**DIRECTION**: From the DNS forum thread, extract the passage from "Thanks! I'll give" to "a DHCP client.", copying it word for word.

I do have a similar set up in one of our remote location where 53 UDP is firewalled so I am forced to use "official" site DNS to resolve remote sites.


----------



## aragats (Apr 4, 2017)

ShelLuser said:


> but what about /etc/hosts?


Thanks! I'm already using it. However, there are several devices on the network which get IP addresses from DHCP, so there is no guarantee they won't change.


ShelLuser said:


> Another option could be to install dns/bind911


I think that will be an overkill solution  (maybe I'm wrong).


Oko said:


> ... you are trying to reach the site which uses misconfigured authoritative server


Like I said, it's not doing its job well, I have a couple of dynamic DNS, and set TTL to 600 sec, however, that local DNS won't update even in 2 days (MS W2012R2).


Oko said:


> What you need to do is to correctly set up local caching DNS unbound


Thanks! I'll give it a try!


----------



## Phishfry (Apr 4, 2017)

`dhclient` updates the resolv.conf file on lease acceptance on DHCP client connections I believe.

There are settings in dhclient.conf that might help you if your using a DHCP client.

Entries on target coordinates

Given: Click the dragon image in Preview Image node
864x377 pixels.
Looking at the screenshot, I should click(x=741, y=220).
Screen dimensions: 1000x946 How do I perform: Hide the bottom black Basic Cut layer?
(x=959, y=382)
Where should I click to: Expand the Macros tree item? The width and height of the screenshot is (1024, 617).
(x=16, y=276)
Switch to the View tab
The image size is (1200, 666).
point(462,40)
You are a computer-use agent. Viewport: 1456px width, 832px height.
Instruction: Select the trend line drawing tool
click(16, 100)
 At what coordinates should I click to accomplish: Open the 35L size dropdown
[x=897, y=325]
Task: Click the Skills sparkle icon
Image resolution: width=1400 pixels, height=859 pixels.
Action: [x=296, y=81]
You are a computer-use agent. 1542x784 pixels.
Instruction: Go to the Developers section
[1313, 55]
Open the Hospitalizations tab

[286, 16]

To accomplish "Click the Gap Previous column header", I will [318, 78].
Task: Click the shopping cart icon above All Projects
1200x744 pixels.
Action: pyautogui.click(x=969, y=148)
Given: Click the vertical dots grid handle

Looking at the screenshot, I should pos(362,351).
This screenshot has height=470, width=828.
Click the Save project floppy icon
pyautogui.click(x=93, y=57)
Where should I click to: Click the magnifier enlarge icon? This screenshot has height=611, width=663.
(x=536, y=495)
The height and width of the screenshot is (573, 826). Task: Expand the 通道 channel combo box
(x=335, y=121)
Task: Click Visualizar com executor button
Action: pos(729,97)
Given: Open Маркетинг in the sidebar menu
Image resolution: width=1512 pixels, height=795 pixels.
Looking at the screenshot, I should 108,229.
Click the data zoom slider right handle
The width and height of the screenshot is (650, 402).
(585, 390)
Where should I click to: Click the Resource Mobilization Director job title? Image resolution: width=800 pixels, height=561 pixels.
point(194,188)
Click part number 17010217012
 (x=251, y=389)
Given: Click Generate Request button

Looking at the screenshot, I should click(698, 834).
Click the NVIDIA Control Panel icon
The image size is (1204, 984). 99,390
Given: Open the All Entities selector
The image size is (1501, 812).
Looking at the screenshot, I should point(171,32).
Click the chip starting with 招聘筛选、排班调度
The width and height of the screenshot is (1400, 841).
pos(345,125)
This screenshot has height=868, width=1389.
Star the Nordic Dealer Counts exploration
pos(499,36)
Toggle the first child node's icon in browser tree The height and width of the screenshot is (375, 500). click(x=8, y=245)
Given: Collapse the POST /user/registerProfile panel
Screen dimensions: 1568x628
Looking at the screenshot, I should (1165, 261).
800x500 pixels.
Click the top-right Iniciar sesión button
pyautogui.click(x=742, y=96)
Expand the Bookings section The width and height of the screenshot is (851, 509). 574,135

**OUTPUT**:
Thanks! I'll give it a try!


----------



## Phishfry (Apr 4, 2017)

`dhclient` updates the resolv.conf file on lease acceptance on DHCP client connections I believe.

There are settings in dhclient.conf that might help you if your using a DHCP client.